Pyotr Ilyich Tchaikovsky (1893)

Quotes edit

  • What I need is to believe in myself again— for my faith has been greatly undermined; it seems to me my role is over.
    • Letter to a nephew (9 February 1893) Just prior to composing his "Pathetique" Symphony (No. 6)
  • Just as I was starting on my journey the idea came to me for a new symphony, this time with a program, but a program which will remain an enigma to all— let them guess it who can. It will be called "A Programmatic Symphony" (No. 6). During my trip, while composing in my mind, I frequently shed tears. When I got home I settled down to sketch it, and the work went so furiously that I had the first movement completely ready in less than four days and the remaining movements are already clearly outlined in my head. Half the third movement is already done. There will be much innovation of form in this symphony— and incidentally, the finale will not be a noisy allegro but, on the contrary, a long drawn-out adagio. You can't imagine what bliss I feel, being convinced that my time is not yet passed and I can still work. Perhaps, of course, I'm mistaken, but I don't think so.
    • Letter to a nephew (late February 1893)
  • I played over the music of that scoundrel Brahms. What a giftless bastard! It annoys me that this self-inflated mediocrity is hailed as a genius.
    • Diary entry for October 9, 1886, quoted in Nicolas Slonimsky, Lexicon of Musical Invective (1953), p. 73.
  • After the last notes of Gotterdammerung I felt as though I had been let out of prison.
    • Quoted in Hans Gal, The Musician's World (1965)
  • Generally speaking, the germ of a future composition comes suddenly and unexpectedly. If the soil is ready — that is to say, if the disposition for work is there — it takes root with extraordinary force and rapidity, shoots up through the earth, puts forth branches, leaves, and, finally, blossoms.
    • Quoted in letter to Nadezhda von Meck from Florence (1878) before setting out the "programme" of the Fourth Symphony
  • I am a Russian, Russian, Russian, to the marrow of my bones.
    • quoted in Geoffrey Hindley, The Larousse Encyclopedia of Music (1982) ISBN 0896731014
  • This evening I feel sad and am shedding tears because this morning while wandering in the woods I was unable to find a single violet.
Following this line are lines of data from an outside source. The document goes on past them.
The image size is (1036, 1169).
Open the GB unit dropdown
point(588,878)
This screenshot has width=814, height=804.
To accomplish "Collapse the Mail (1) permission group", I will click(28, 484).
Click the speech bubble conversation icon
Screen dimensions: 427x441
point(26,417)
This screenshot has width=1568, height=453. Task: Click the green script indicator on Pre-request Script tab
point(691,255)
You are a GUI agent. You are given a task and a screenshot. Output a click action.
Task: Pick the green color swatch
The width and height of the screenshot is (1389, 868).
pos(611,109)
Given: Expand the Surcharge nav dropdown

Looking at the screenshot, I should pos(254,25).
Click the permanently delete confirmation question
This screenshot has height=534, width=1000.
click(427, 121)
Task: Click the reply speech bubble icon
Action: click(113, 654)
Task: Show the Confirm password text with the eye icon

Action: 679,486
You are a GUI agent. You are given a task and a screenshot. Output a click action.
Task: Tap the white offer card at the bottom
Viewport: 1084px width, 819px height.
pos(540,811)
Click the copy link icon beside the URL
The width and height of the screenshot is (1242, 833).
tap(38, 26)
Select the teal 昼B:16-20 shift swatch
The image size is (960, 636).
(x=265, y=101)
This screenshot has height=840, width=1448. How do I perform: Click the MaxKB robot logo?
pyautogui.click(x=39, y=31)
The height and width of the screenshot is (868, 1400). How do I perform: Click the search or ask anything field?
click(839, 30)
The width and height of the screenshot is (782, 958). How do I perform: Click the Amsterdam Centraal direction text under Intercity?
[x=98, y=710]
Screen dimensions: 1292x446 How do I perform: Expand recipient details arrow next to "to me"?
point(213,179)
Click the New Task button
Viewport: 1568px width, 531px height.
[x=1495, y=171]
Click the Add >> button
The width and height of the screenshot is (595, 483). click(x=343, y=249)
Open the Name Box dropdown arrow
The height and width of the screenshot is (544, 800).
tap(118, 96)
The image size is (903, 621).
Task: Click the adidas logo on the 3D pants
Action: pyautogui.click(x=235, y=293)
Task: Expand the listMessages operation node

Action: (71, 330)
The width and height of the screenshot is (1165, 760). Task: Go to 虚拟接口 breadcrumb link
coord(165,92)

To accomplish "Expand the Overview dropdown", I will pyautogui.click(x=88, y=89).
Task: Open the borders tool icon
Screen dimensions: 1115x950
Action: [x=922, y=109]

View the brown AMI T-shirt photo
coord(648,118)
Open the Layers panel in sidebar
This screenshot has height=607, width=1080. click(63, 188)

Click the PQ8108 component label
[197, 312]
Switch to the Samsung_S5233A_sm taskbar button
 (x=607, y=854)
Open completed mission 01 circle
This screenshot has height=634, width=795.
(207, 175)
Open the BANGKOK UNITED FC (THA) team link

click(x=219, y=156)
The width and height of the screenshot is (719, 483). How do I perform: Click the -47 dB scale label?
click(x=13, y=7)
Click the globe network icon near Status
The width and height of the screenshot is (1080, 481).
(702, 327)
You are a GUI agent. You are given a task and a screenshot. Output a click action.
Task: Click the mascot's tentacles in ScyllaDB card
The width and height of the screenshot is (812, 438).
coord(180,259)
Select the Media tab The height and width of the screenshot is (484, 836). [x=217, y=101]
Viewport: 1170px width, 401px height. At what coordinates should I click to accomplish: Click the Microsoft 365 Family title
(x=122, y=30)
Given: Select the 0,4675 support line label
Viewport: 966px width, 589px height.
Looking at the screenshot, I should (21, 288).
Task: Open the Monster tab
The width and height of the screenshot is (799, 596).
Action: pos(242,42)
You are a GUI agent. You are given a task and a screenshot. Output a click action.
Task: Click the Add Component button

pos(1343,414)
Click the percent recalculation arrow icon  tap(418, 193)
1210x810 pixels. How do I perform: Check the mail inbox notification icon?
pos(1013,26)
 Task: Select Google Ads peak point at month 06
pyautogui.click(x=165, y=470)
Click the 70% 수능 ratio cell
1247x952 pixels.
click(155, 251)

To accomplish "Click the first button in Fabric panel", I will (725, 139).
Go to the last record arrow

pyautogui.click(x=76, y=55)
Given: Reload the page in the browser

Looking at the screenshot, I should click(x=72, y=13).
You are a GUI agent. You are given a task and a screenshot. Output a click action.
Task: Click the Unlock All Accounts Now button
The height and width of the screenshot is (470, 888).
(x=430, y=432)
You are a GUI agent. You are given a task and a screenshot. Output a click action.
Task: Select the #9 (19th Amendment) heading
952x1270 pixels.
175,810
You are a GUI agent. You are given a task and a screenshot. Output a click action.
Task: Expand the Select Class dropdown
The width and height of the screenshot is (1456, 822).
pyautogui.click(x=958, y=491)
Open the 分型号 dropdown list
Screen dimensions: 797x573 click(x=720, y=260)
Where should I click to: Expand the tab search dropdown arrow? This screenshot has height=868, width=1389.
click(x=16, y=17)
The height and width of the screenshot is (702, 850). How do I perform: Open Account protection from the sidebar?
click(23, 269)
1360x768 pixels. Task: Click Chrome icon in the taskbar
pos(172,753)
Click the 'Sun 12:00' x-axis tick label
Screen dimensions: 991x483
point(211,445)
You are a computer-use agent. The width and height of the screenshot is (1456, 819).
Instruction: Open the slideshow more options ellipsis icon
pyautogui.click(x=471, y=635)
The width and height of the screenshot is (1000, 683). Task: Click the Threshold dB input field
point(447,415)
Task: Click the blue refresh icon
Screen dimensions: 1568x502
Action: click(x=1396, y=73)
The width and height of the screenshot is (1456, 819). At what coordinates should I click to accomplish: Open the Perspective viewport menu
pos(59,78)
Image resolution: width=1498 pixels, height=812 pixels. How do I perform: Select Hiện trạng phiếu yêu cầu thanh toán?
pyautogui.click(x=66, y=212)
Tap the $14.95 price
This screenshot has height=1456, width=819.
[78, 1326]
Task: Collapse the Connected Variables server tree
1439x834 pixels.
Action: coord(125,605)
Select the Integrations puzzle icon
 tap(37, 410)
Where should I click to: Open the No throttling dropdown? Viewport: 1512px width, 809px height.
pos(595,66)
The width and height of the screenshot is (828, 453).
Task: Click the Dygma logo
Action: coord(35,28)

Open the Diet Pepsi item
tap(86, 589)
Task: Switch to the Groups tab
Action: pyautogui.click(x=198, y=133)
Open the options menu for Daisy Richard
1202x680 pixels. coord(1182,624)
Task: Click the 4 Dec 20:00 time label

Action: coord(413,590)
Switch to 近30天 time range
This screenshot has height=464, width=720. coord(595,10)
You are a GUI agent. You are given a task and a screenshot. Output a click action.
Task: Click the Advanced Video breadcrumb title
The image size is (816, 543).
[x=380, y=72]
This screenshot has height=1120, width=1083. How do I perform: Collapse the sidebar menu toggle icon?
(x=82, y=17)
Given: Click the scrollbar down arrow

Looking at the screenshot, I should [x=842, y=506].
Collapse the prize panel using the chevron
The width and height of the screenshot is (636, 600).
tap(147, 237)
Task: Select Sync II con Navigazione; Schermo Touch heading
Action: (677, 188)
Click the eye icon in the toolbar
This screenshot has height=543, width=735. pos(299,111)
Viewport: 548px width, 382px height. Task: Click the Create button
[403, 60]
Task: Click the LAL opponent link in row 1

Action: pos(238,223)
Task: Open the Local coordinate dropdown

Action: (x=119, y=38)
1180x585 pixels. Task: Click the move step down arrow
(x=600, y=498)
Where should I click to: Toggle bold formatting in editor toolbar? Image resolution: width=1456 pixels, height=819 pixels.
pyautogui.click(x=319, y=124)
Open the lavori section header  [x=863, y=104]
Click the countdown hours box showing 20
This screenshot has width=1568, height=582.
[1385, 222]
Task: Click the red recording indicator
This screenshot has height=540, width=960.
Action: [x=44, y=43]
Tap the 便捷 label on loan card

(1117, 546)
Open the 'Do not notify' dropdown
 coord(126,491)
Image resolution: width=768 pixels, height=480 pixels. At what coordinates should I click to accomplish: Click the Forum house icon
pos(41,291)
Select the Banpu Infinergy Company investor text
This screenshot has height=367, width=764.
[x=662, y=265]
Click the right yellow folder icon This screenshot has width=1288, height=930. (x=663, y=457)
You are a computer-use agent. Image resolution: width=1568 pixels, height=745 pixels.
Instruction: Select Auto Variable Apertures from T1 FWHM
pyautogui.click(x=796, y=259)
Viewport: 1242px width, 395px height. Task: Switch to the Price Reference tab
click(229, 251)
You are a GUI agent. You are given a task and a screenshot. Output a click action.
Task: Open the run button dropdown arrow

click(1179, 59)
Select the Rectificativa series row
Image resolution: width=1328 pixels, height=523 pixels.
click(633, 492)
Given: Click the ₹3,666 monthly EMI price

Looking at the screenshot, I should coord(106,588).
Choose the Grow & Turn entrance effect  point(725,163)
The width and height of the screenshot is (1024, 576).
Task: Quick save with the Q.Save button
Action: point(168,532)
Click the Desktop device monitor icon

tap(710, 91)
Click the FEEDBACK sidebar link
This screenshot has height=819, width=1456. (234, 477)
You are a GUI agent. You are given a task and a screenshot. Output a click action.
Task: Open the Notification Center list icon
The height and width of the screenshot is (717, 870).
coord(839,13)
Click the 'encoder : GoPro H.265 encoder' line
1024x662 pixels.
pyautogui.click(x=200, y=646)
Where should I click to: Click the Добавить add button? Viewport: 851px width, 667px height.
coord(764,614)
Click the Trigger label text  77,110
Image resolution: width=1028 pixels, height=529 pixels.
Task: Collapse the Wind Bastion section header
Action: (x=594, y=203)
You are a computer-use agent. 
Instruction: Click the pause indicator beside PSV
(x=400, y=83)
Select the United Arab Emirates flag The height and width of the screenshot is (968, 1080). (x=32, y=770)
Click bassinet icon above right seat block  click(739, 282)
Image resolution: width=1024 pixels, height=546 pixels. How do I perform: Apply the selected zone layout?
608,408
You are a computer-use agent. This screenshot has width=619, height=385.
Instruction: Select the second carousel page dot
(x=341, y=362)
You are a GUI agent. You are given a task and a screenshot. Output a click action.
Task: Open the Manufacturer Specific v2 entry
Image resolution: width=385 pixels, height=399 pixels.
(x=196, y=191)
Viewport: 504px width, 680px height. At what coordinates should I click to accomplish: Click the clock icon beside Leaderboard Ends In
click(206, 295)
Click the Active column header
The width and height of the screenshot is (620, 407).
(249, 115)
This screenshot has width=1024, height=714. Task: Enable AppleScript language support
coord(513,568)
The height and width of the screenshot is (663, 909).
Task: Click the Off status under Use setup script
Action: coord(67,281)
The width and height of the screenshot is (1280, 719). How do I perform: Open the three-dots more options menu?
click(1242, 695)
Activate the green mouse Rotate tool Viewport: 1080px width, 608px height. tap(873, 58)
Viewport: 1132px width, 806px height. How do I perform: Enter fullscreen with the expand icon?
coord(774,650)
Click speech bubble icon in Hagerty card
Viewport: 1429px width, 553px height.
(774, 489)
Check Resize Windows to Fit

What an old sniveller I am...!
    • quoted in Geoffrey Hindley, The Larousse Encyclopedia of Music (1982) ISBN 0896731014
  • Fate... hangs over our heads like the sword of Damocles and inexorably distills a slow and deadly venom. One must bend to it and abandon oneself to boundless despair...
    • quoted in Geoffrey Hindley, The Larousse Encyclopedia of Music (1982) ISBN 0896731014

Quotes about Tchaikovsky edit

  • I don't know what life would be like without music. In my lonely times, music has been my closest friend. It has also been my doctor-and my lover, in the sense that I sometimes listen to music and dream of a lover that doesn't exist. Late at night, when I don't feel sleepy, I'll play music-all types of music and lose myself in its mystery. I might decide to play Stevie Wonder, or Debussy, or Tchaikovsky. It depends on my mood.